With some much needed therapy, I’ve come to better understand how my mind works. Therapy has helped explain why I keep producing all these plans about what I want to do. I start them all but never finish them. Confirmed it isn’t ADHD, but I’ve had complications in my life that have effected my executive functions. TLDR, I love to start new things and overwhelm myself to the point I’m not capable of focusing on anything. Now that I’m working on myself, it’s time to start rethinking my approaches to my own personal development.

So yeah, I have a lot of projects I’d love to work on. I need to start limiting myself and focus on fewer projects/tasks at a time. Seems obvious, but that’s now how my brain wanted to work all this time. With that, I’m going to focus on one professional and one personal goal.

My current professional goal, finally get an AWS Certified Solutions Architect Professional certificate. Going to focus on fine tuning my skills to be an AWS Solutions Architect.

My current personal goal, learn Godot and finally start making some video games as a hobby.

Additionally, I will document hurdles I come across while working on these tasks. For example, I will document learning how to setup SSH with GitHub. There is no end of online guides, and I always find myself needing to reference several guides. They all seem to miss something important. Dual intention with this, record the steps for my future reference and share them for other in case it helps. This will be a continuing goal, so it will be a long term goal.

With that, time to get started!

Ever Evolving

Something I try my best to embrace and keeping looking towards is to constantly evolve. While have loose ideas about what I want to document, I’ve been constantly changing my mind and making tweaks to this sight.

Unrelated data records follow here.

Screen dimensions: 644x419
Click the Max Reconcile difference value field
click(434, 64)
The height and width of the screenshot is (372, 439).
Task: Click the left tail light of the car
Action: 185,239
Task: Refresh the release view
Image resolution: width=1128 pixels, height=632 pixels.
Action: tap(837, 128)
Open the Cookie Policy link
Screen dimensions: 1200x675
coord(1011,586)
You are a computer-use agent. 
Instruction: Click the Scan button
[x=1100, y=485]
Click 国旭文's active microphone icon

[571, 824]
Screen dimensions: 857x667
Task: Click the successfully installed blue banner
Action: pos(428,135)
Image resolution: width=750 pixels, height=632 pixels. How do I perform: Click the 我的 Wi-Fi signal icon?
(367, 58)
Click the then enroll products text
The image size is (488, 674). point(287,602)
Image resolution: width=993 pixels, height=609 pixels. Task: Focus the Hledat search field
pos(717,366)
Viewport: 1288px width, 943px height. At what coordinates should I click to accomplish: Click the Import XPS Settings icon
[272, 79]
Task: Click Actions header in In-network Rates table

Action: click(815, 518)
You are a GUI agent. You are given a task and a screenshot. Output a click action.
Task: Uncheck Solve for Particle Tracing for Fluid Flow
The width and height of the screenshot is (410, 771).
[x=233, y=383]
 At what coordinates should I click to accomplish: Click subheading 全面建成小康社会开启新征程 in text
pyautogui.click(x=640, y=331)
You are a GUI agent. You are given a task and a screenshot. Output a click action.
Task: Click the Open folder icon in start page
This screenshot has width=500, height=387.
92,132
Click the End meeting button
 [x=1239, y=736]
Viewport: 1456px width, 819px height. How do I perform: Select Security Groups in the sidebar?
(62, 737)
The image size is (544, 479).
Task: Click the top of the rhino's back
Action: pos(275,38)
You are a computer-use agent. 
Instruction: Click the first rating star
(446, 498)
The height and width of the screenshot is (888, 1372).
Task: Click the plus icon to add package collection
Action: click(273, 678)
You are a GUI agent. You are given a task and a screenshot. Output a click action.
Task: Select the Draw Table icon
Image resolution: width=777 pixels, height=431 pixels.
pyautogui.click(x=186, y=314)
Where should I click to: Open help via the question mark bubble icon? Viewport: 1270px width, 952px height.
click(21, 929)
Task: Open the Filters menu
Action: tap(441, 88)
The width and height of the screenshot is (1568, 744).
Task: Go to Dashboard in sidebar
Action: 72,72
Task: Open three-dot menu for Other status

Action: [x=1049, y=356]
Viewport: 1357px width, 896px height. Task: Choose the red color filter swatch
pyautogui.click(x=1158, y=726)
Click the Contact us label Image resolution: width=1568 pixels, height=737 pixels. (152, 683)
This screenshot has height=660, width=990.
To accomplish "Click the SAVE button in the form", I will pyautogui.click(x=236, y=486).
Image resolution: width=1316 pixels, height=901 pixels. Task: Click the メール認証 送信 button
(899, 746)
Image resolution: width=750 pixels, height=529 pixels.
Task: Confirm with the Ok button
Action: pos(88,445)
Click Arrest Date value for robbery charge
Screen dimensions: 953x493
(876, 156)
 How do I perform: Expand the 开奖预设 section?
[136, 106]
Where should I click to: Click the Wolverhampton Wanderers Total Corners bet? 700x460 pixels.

Well, it’s time to evolve once again. While I have been continuing to try and define myself as a programmer/developer, I’ve been finalizing what elements I want to focus on. Technology is ever expanding, but if I can’t find some amount of focus, I’ll have a much more difficult time finding my place.

On that note, I am planning to focus my attention towards C#, .NET, HTML5/CSS, SQL, and GIT. While quite a nice spread of tech, all of these work hand-in-hand. Not required, but all things I’m already familiar with, but lacking expertise. With this, I plan on updating this blog once again to help track my individual projects.

Just a quick teaser, one of these projects is I’m working on my own Discord bot written in C#. Also mulling the idea of my own site I build from scratch using ASP.NET Core Bazor.

Personal Pitfalls

So my last update mentions I need to work on my CSS. Problem is, I still need to pull my style sheets off the server to start scrubbing through them. This has to be my biggest personal pitfall. Fortunately, I don’t have this problem at work. However, by the time I’m done with work, I can’t say I’m always that eager to jump straight into another project. Typically, I hop on my computer with the intention of being productive, then I open Steam.

The unfortunate part about this is that I really want to work on this. Thinking I need to start setting up blocks of time to just start chipping away at this. Setup my own Agile workflow. Oh crap, another pitfall as I’m typing. Thinking of a new project while still needing to work on my current one. Focus, need to focus.